Operating Income Doomed To Turn Negative

Groupon's Q3 outlook now calls for $15-35 million in operating income, which would be feasible if Groupon were able to hit analysts' $595 million Q3 revenue estimate (an increase of $27 million from Q2). But I doubt that's going to happen.

Groupon only increased revenue by $9 million in Q2 (1/3 of which will be needed next quarter) and Q3 has been a seasonally weak quarter for growth.

That, combined with continually depressed marketing expenses, makes a turnaround for growth unlikely. Additionally, Q2 was Groupon's first quarter in over 2 years which saw gross billings decline Q/Q.

Gross billings are the invoices Groupon sends to its clients, and thus a leading indicator of revenue. This first Q/Q decline emphasizes the frailness of Groupon's business model. Right now, Groupon has the #1 market share in 37 of the 48 countries it operates in. As competition continues to heat up, and the 'Daily Deals' market matures into a period of saturation, Groupon's hockey-stick growth pattern is history.

As Groupon struggles to maintain its prior growth rate (45% Y/Y revenue appreciation), exponential cost increases will reverse its trend of rising margins. This has serious negative impacts on both future EPS projections and future operating income.

Estimates Will Continue To Fall

In the past 90 days, earnings estimates for 2013 have almost been cut in half ($0.70 to $0.37). Analysts have already started to note potential margin erosion from rising costs and a bottoming in marketing expenditures.

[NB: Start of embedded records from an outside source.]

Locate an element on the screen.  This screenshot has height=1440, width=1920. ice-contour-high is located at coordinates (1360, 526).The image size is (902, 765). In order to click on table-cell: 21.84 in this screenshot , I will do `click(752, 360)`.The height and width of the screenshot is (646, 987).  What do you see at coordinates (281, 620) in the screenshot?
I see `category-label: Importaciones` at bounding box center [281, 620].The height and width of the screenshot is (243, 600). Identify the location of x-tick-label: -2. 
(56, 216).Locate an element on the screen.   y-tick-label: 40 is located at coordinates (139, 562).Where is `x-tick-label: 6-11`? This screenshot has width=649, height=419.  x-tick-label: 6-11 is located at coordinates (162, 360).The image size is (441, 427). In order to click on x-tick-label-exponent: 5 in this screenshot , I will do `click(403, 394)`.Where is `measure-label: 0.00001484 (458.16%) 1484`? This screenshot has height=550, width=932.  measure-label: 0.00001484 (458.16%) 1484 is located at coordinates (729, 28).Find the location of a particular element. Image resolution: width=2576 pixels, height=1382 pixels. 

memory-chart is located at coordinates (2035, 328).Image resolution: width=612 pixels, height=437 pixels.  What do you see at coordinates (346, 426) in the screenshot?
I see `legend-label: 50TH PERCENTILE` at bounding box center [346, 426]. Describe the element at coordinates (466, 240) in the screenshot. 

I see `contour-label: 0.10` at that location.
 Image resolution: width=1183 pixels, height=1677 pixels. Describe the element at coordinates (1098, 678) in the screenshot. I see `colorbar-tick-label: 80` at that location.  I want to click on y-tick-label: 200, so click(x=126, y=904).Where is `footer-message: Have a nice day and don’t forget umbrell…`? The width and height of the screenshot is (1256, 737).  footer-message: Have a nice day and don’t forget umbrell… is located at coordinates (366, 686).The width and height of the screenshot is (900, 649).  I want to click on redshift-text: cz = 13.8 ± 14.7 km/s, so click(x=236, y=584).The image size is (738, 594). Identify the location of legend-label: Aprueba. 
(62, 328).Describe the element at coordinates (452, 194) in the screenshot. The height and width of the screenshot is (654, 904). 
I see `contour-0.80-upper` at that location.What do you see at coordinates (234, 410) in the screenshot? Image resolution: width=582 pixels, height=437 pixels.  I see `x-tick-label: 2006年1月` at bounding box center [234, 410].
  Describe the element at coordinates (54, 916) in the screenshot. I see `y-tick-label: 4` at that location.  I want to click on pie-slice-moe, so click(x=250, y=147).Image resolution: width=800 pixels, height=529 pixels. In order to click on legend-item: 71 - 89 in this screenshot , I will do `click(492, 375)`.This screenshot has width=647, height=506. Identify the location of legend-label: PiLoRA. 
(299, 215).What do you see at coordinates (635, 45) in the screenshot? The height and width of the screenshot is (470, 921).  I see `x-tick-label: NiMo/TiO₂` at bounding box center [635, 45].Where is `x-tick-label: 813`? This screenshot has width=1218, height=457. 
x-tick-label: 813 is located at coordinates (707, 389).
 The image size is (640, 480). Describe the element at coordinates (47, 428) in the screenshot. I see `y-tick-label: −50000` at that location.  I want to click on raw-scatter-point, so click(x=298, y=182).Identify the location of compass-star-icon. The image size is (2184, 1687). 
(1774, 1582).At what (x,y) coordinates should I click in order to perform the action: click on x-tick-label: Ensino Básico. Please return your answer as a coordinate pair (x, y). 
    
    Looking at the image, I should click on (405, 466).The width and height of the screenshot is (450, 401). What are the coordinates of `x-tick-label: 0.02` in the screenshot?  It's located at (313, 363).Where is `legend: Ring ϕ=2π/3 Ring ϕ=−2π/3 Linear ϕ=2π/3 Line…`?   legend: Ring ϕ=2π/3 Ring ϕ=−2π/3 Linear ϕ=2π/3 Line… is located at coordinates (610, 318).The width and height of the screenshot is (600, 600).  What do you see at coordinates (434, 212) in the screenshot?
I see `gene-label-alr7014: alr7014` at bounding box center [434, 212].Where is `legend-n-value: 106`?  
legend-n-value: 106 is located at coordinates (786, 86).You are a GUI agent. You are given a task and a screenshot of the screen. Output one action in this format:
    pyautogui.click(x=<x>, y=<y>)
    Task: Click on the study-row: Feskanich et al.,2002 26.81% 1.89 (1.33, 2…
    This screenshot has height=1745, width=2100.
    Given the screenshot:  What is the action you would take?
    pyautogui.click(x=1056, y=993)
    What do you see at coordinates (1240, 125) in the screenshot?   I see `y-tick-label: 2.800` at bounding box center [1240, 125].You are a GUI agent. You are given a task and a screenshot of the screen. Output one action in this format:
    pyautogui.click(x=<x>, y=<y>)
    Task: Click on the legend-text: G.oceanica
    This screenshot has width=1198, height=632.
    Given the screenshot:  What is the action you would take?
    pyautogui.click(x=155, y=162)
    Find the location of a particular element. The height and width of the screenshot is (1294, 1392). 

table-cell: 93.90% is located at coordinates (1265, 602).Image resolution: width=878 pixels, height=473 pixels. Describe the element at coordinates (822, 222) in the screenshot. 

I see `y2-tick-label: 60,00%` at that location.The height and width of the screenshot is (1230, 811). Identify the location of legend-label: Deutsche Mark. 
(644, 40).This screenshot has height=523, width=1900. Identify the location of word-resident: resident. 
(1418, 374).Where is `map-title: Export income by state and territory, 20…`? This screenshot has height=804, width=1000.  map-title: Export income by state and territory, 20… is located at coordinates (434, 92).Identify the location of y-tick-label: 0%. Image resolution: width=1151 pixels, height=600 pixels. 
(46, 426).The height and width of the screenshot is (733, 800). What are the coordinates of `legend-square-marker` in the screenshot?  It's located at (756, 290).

This will continue as Groupon struggles to maintain any sort of meaningful revenue growth. Despite lowered consensus estimates, Groupon is still projected to see a large sales increase in the back half of 2012. With declining international sales, and an increasingly saturated market, those targets will have a hard time being met. For this reason, estimates are poised to fall further.

What Groupon Bulls Say

Groupon bulls like to highlight 2 key aspects that make the stock an attractive investment at these historically cheap levels.

It's trading at 1.5x sales

This may be the cheapest price/sales multiple in the social media space, but other than that it doesn't mean much. Even if Groupon is able to fully execute its business model, margins are razor thin. Essentially, Groupon's model is to cut into retail profits by referring brick and mortar stores new customers. Most of these retail store margins are already low, and Groupon can only hope to capture a small portion of them. Thus, it's logical to conclude Groupon will trade at a lower P/S multiple than its social media peers.

$1.2 billion in cash

This does represent ~35% of Groupon's current market cap. But the only chance of this cash adding any value is through strategic acquisitions - I doubt Groupon would pay a dividend or initiate a buyback so soon after an IPO. Groupon has already showed a willingness to acquire start-ups, but has had little success. Zynga has also tried the growth via acquisition strategy, and had limited success. The bottom line is that in its current state, Groupon will start bleeding cash before it can use its equity to add shareholder value.

Conclusion

As growth peaks and costs continue to skyrocket, Groupon still appears to be an attractive short candidate.

Even with lowered estimates, Groupon's expectations remain too high. In the next several quarters, Groupon will need to demonstrate a huge turnaround in revenue growth or investors will be disappointed yet again. I do not see any catalyst for this revenue growth, especially after such a weak Q2 report, and increasing downward pressure on marketing expenditures.